Employers and employees each pay 7.65% of earnings up to the taxable wage base to fund Social Security and Medicare. Self-employed individuals pay a combined rate of 15.3%. The 1.45% Medicare portion of the payroll tax applies to all wages, even those above the maximum wage base. High-income workers also pay an additional 0.9% on earned income above $200,000 for individuals and $250,000 for married couples filing jointly to fund Medicare.


Annual cost of living adjustments, which have been automatic since 1975, when inflation warrants an increase, are designed to help Social Security beneficiaries maintain their purchasing power. COLAs are based on increases in the Consumer Price Index for Urban Wage Earned (CPI-W) from the third quarter of the prior year to the corresponding quarter of the current year. But senior advocacy groups argue that typical retiree costs, particularly health care, have outstripped Social Security benefit increases.

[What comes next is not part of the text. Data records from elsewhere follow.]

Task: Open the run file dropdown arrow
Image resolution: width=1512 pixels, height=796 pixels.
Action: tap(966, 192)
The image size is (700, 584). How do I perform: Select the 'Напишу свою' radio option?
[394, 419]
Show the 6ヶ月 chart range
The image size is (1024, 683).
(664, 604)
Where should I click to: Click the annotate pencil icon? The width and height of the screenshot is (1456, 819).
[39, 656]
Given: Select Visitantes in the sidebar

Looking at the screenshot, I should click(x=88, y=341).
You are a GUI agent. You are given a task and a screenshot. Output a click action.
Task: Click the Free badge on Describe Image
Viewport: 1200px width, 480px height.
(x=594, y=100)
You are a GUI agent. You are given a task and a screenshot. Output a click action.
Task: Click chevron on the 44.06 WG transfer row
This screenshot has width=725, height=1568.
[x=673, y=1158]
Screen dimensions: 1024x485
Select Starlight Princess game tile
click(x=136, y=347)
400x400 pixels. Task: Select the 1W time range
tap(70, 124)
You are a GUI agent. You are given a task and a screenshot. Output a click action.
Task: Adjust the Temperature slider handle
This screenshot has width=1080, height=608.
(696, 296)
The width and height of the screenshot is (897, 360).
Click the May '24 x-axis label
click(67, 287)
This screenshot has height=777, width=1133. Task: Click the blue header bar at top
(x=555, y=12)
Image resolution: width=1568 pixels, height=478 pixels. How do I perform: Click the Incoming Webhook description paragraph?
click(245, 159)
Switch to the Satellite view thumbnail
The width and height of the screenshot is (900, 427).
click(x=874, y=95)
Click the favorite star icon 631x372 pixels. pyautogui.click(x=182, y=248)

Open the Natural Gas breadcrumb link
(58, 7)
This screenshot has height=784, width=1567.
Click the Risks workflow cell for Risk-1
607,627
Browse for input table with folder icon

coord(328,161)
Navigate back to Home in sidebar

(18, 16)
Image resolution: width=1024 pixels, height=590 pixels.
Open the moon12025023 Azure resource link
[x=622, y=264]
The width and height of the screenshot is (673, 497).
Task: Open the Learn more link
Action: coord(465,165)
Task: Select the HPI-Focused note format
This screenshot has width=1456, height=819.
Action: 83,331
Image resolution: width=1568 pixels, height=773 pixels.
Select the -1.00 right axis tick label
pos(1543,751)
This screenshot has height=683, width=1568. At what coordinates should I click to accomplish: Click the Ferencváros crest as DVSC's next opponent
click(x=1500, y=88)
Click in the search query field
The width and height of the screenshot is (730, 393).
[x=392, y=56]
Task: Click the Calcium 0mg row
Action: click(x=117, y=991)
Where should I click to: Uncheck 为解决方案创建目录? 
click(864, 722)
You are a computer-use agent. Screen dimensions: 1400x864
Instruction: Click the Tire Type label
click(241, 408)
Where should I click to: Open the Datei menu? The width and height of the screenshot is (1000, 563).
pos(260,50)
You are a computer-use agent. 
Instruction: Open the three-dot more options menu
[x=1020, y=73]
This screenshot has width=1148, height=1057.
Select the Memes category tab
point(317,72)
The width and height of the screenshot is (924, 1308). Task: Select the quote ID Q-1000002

“It’s important to consider that people who have been retired since 2009 have received COLAs that averaged only 1.1% between compared to people who retired a decade earlier when COLAs average 4% between,” said Mary Johnson, senior policy analyst for The Senior Citizens League. “That has an enormous impact on the growth in lifetime income retirees can count on for income,” Ms. Johnson said.

The increase in Social Security benefits is only part of the COLA story. The size of the inflation adjustment also affects how much seniors pay for their Medicare Part B premiums next year, which are normally deducted from Social Security benefits.


The majority of beneficiaries are protected by a “hold harmless” rule that says the increase in their monthly Medicare Part B premiums, which pays for doctors’ visits and outpatient series, cannot exceed the dollar amount increase in their Social Security benefits.

Medicare premiums for 2018 will be announced later this year. The latest Medicare Trustees report predicts Medicare Part B premiums will remain near this year’s level of $134 per month. That means many retirees who enrolled in Medicare before 2016 and who pay an average of $109 per month now could see a sizable jump in their premiums next year to $134 per month, offsetting much of the increase in their Social Security benefits for 2018. That will essentially leave most retirees with no increase in Social Security benefits for the third year in a row.

Some beneficiaries do not qualify for protection under the hold-harmless provision, including high-income enrollees and those seniors who are enrolled in Medicare but who do not receive Social Security benefits. Many of them are already paying $134 per month or more for their Medicare Part B premiums. Ironically, their premiums could remain the same in 2018.